+++ 选段

Hills And Valleys

http://codeforces.com/contest/1467/problem/B

题意

\(一个数列里有波峰波谷\)

• \(波谷:a[i]<min(a[i+1],a[i-1]])\)
• \(波峰:a[i]>max(a[i+1],a[i-1])\)
• \(sum = 波峰数+波谷数\)

\(若可以任意修改一个a[i]的值,问如何修改使得序列的sum值最小.\)

思路

\(如果去想修改的细节会很麻烦,所以要找到能够遍历解决的通法\\对于修改任意一个数a[i],其值只会影响到a[i-1]和a[i+1]是否为波峰波谷,\\所以每枚举一个i只用考虑其三元组的变化.\)

代码

#include <bits/stdc++.h>
using namespace std;
#define IO ios::sync_with_stdio(false);cin.tie(0); cout.tie(0)
inline int lowbit(int x) { return x & (-x); }
#define ll long long
#define pb push_back
#define PII pair<int, int>
#define fi first
#define se second
#define inf 0x3f3f3f3f
const int N = 3e5 + 7;
int a[N];
int n;

int cal(int i) {
    if (i <= 1 || i >= n) return 0;
    int res = 0;
    if (a[i] < min(a[i + 1], a[i - 1])) ++res;
    if (a[i] > max(a[i + 1], a[i - 1])) ++res;
    return res;
}

int main() {
    IO;
    int _;
    cin >> _;
    while (_--) {
        cin >> n;
        for (int i = 1; i <= n; ++i) cin >> a[i];
        int sum = 0, ans = inf;
        for (int i = 1; i <= n; ++i) sum += cal(i);
        for (int i = 1; i <= n; ++i) {
            int tmp = sum - cal(i) - cal(i - 1) - cal(i + 1);
            int t = a[i];
            a[i] = a[i - 1];
            ans = min(ans, tmp + cal(i) + cal(i - 1) + cal(i + 1));
            a[i] = a[i + 1];
            ans = min(ans, tmp + cal(i) + cal(i - 1) + cal(i + 1));
            a[i] = t;
        } 
        cout << ans << '\n';
    }
    return 0;
}

++++++

▶ 任务要求
选段里的 sum 是怎样定义的? 作答时只能依据选段的内容。

+++ 条目汇总

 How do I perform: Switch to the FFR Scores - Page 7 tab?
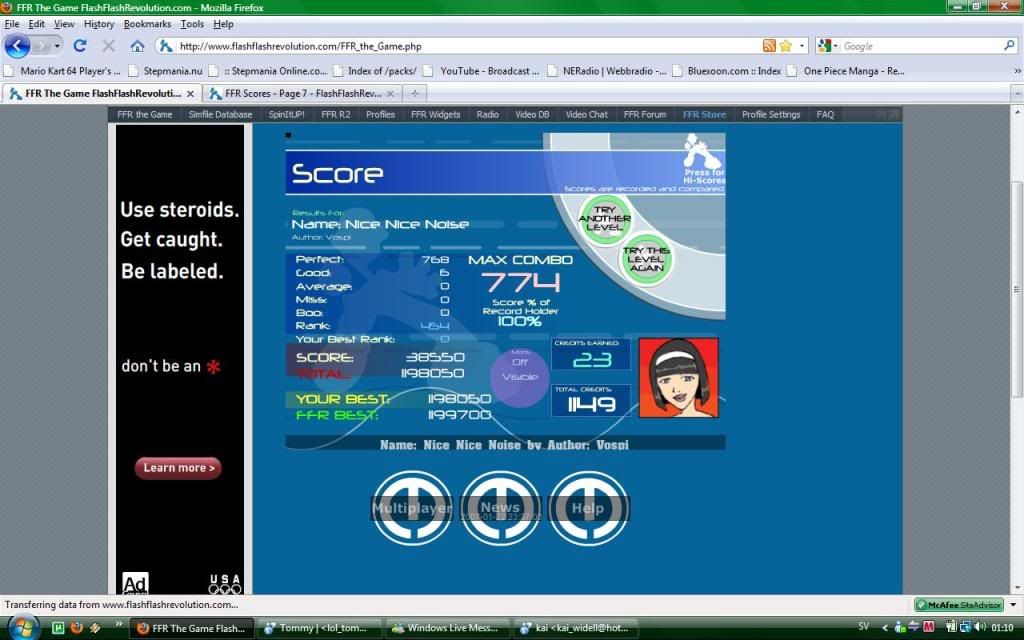[x=300, y=93]
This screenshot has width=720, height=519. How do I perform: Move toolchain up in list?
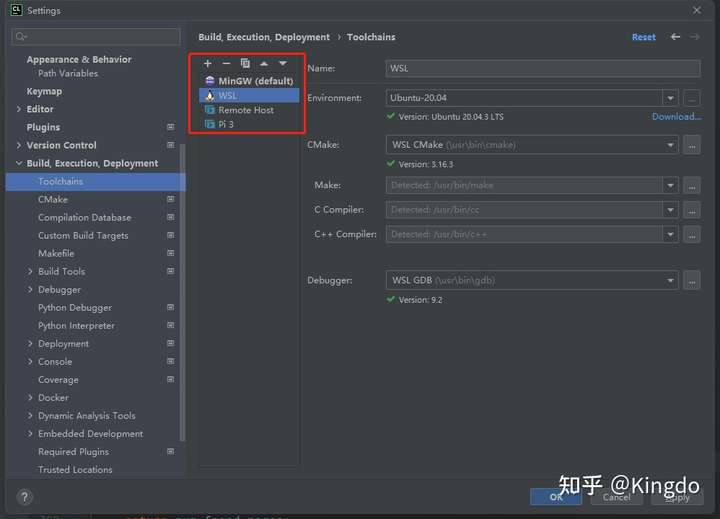[264, 63]
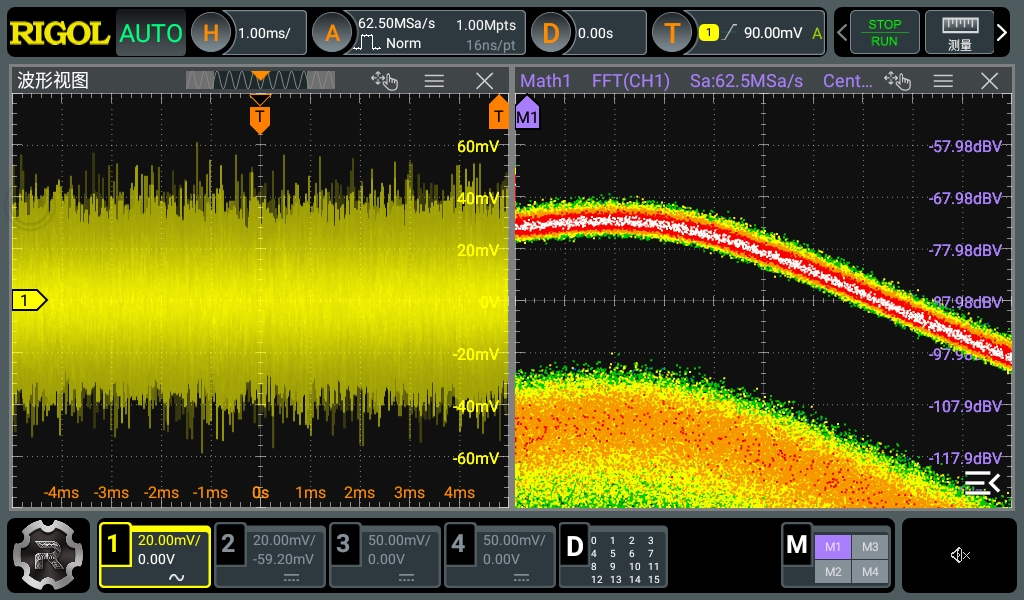Click the drag-move icon on the waveform view
Screen dimensions: 1024x600
[385, 81]
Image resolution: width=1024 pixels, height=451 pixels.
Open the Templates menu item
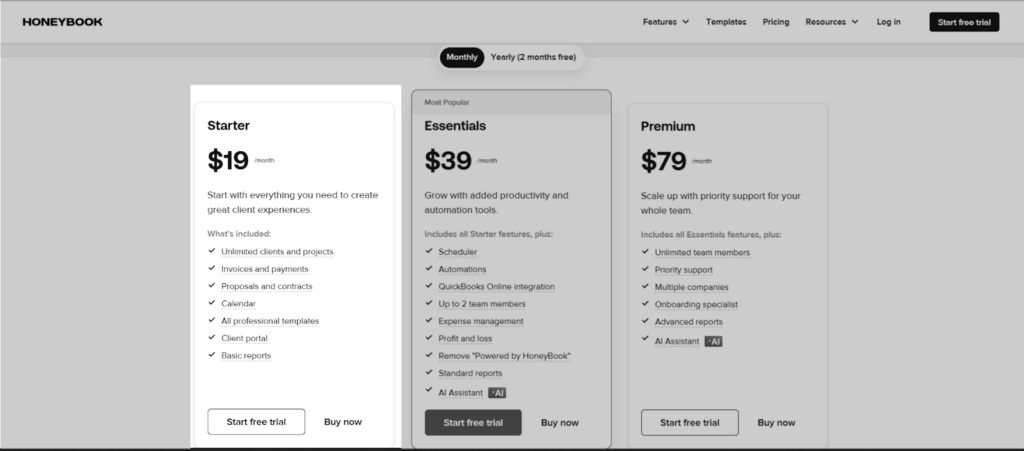click(726, 22)
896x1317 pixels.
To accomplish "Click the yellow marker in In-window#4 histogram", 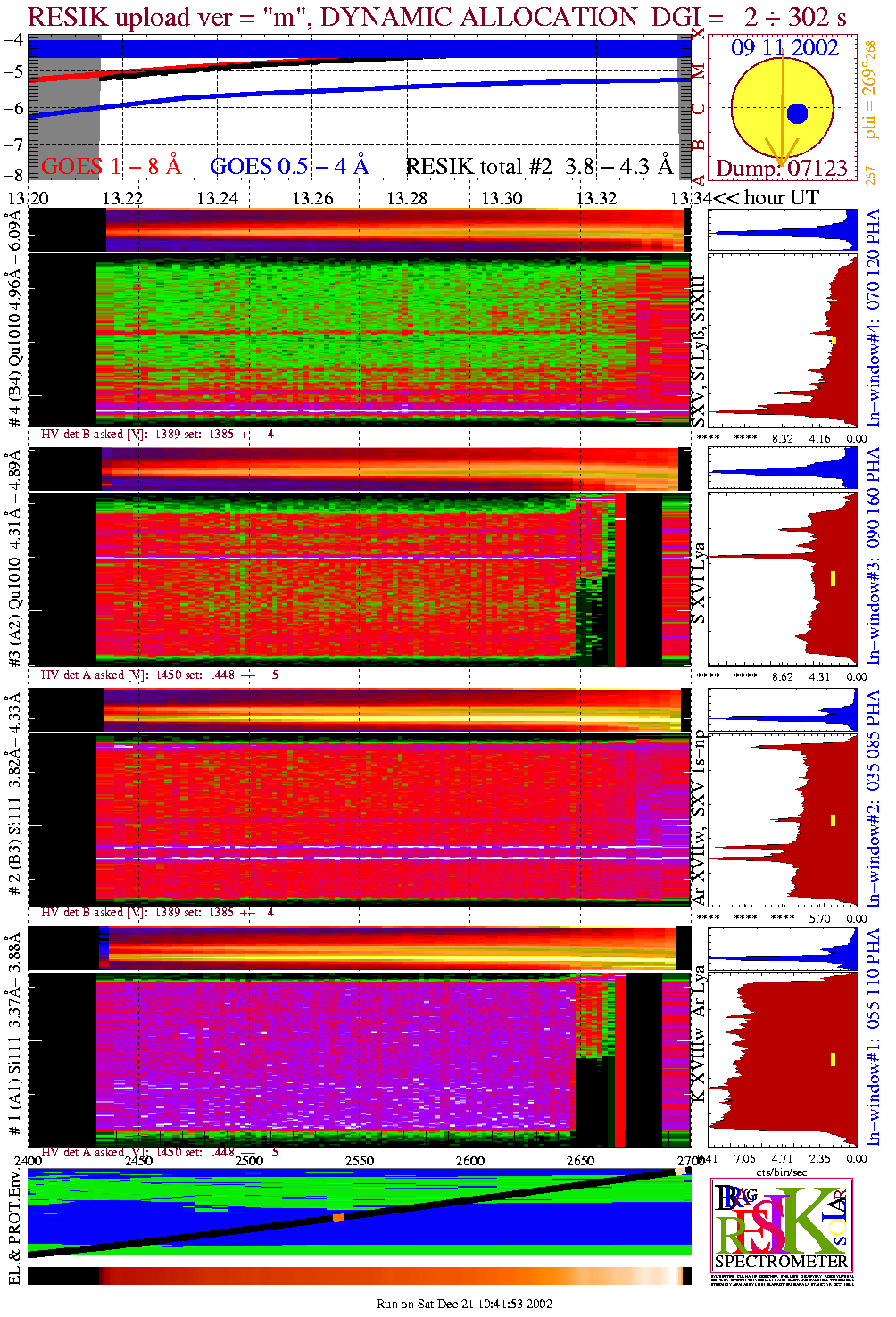I will coord(833,340).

++++++

▶ 参考答案
sum 等于数列中的波峰数加上波谷数。